I was eighteen and looking down the long barrel of despair when my life changed. Grandma had finally drank herself to death the old bitch and low and behold a long lost great aunt had rolled into town in her fancy chauffeur driven car for the funeral. Until that day I never even knew I had a great aunt Marsha on account of she’d shaken the dust of the town off her feet years before, leaving her only sister and the small town life behind.
Apparently aunt Marsha had used education as her way out and never looked back. As the story goes she’d gained a full scholarship to some fancy Ivy league school where she’d used her smarts and beauty to land herself a real wealthy man from a good family and with the story of having been orphaned at a very young age had cut off all ties to everyone and everything she’d left behind in Crothersville.
The fact that she had a mother a sister and a newborn niece didn’t seem to matter, she wrote them off for dead and never looked back.
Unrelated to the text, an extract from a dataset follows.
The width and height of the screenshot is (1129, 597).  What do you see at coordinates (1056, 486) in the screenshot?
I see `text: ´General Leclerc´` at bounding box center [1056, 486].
At least that’s the story momma said grandma told. But until that day when I stood over the dirt mound that marked the spot where grandma had been laid I never even heard so much as a peep about her.
I’d been fascinated, along with the handful of people in attendance, mostly drunks and the obscure unwashed denizens of the town that seemed to be the only ones willing to keep company with grandma until she passed.
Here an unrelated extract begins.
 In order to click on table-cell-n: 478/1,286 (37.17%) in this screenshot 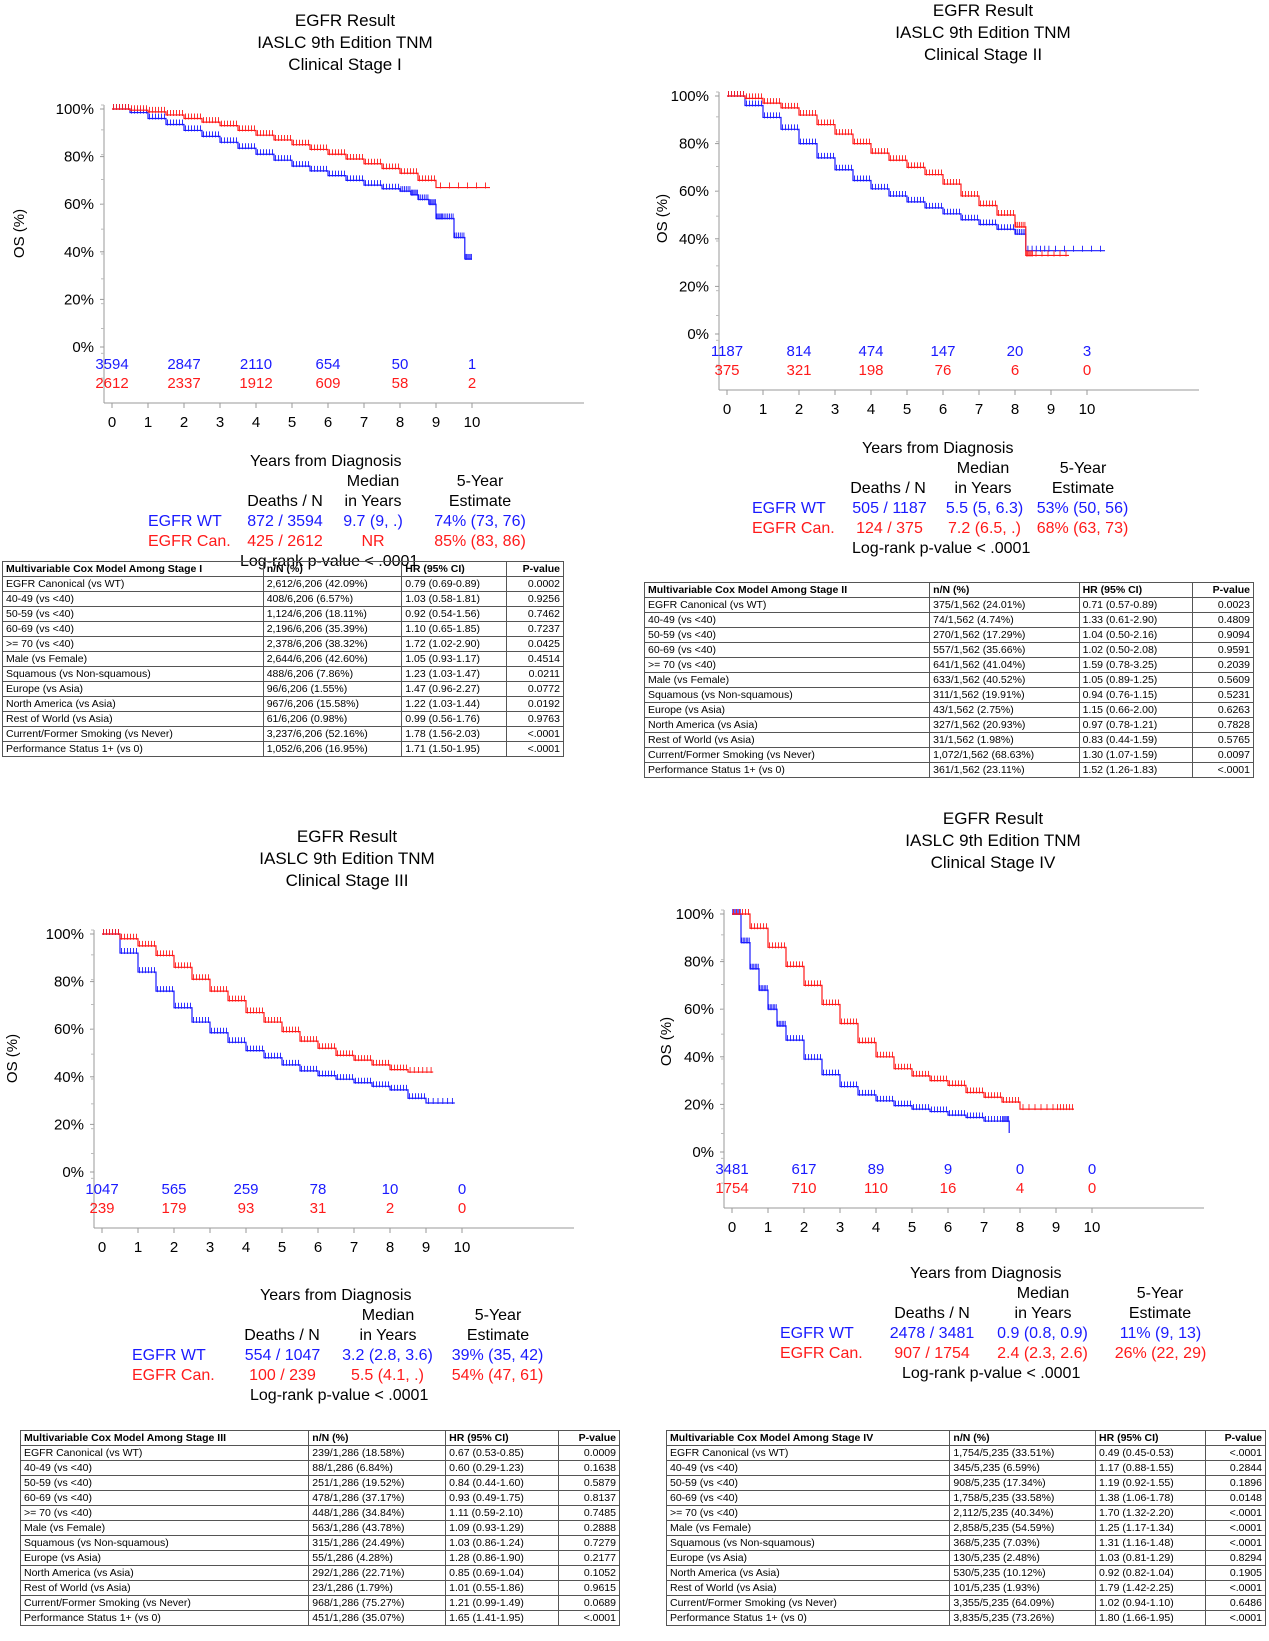, I will do `click(378, 1498)`.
“Who’s that momma?” I whispered the words in awe to my mother who stood next to me gawking at the woman as she made her approach. Her squeal of ‘Aunt Marsha’ had made my heart jump in my chest. I couldn’t believe that the beautiful well put together woman was my kin.
She looked like something from one of the magazines I’ve been mooning over since I was twelve. Compared to my mousy brown hair and acne scarred face her blonde beauty was outstanding. It would be hard pressed to believe that we could’ve come from the same bloodline.
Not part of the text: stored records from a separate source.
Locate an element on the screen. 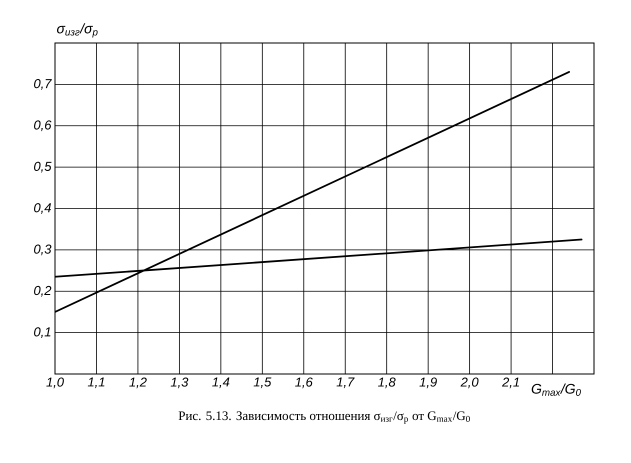 The image size is (631, 463). x-tick-label: 1,5 is located at coordinates (263, 383).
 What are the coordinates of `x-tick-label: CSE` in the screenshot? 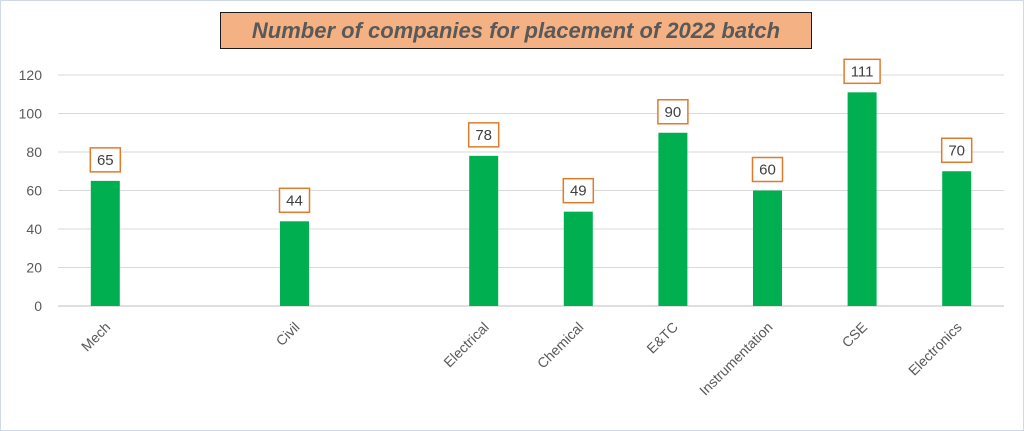 It's located at (855, 335).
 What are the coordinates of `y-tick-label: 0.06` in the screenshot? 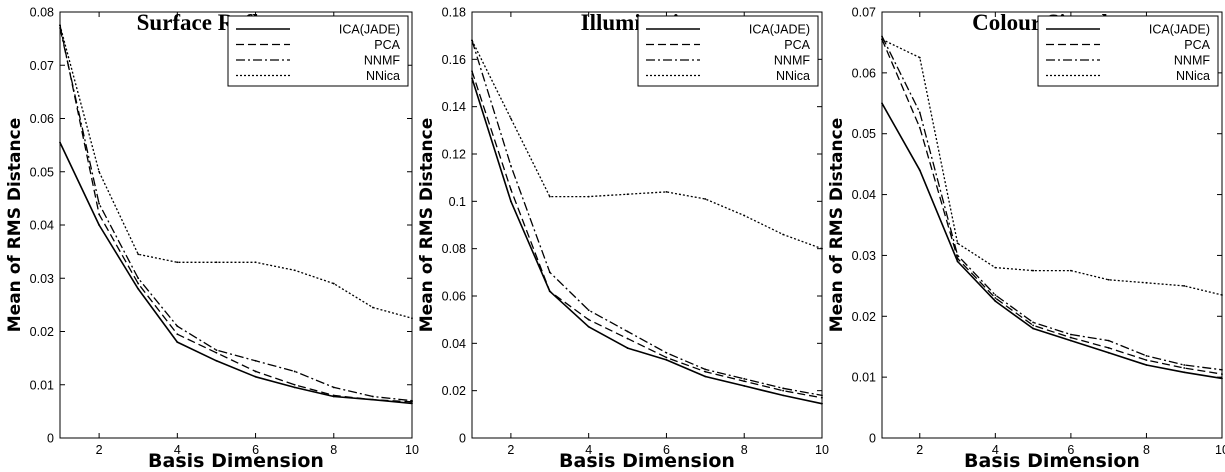 It's located at (864, 73).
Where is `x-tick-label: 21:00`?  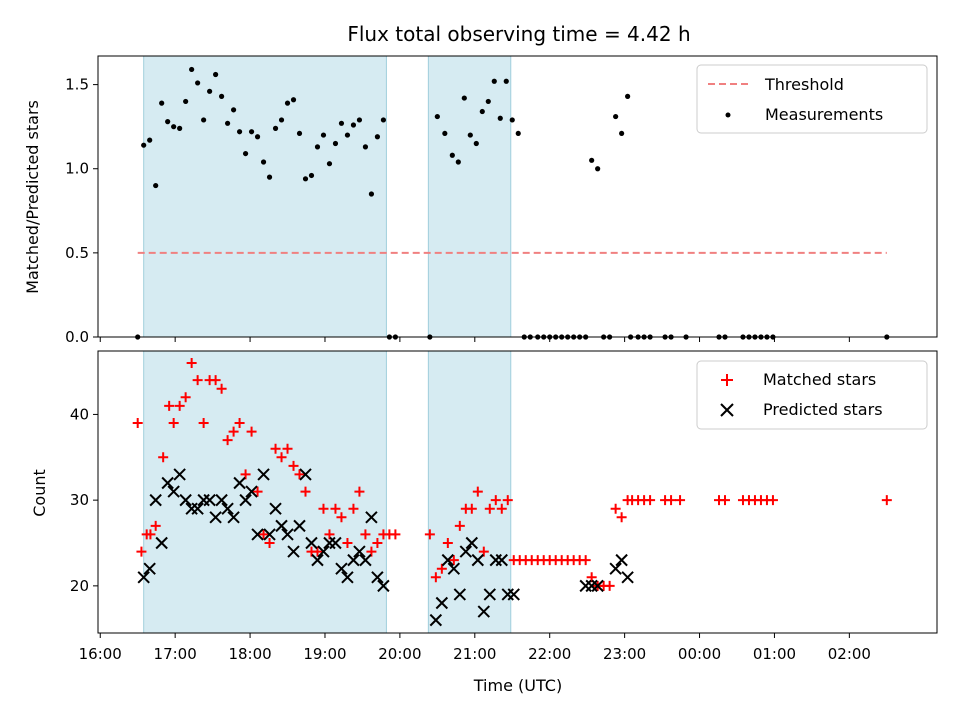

I’d inherited daddy’s looks and none of his money which as far as I’m concerned was the first injustice I’d faced in my nondescript life. Even momma wasn’t a bad looking woman as was evident by the line of men who still came sniffing around our trailer for her favors.
But she’d not passed on any of her charms to her only daughter. I’d always been the gawky, awkward ugly duckling that the kids at school had found such pleasure in calling me, but this woman before me in her designer pumps and the little black suit with the cream silk blouse beneath was of my blood. She was the most beautiful thing I’d ever seen outside of a magazine.
She’d smelt like a million bucks and I imagined she smelt the way all wealthy people do. She’d given momma a forlorn look and barely acknowledged her as she made her way to the grave. I’d tried my best to disappear into the tree behind me when she turned her attention my way not willing to be the brunt of yet another human being’s dismay and condescension.
She hadn’t said anything to anyone, just stood there looking down before tossing the lone rose in her hand on top of the pine box that served as grandma’s final home. Then she’d turned to momma, “You’re Sherry I suppose!” Momma had been star struck and had only nodded her head with her mouth hanging open, no doubt already well into the first fifth of gin for the day.
Then her eyes had fallen on me before turning away again. “I’ll see you back at the trailer.” And that was the day my life changed. I could never have imagined that grandma’s demise after a drunken fall down the stairs at the home she’d been cleaning for a living would bring me such luck.
That night the three of us sat around the old broken down table in the trailer, my new great aunt, momma and myself and it was obvious the other woman wanted out of there. She kept looking at me while speaking to momma who was eating her up with her eyes like a long lost child who was starved for attention.
Once aunt Marsha learned that I was doing well in school she seemed to take a real interest in me, and though I wasn’t doing as well as momma let on, I knew to keep my mouth shut. It was a good thing too because it turned out that that was my ticket out of our one horse town.
I’d left with aunt Marsha the very next morning headed for her home in the Hollywood hills where she lived with her husband of more than thirty years in a house full of cats and dogs but no children.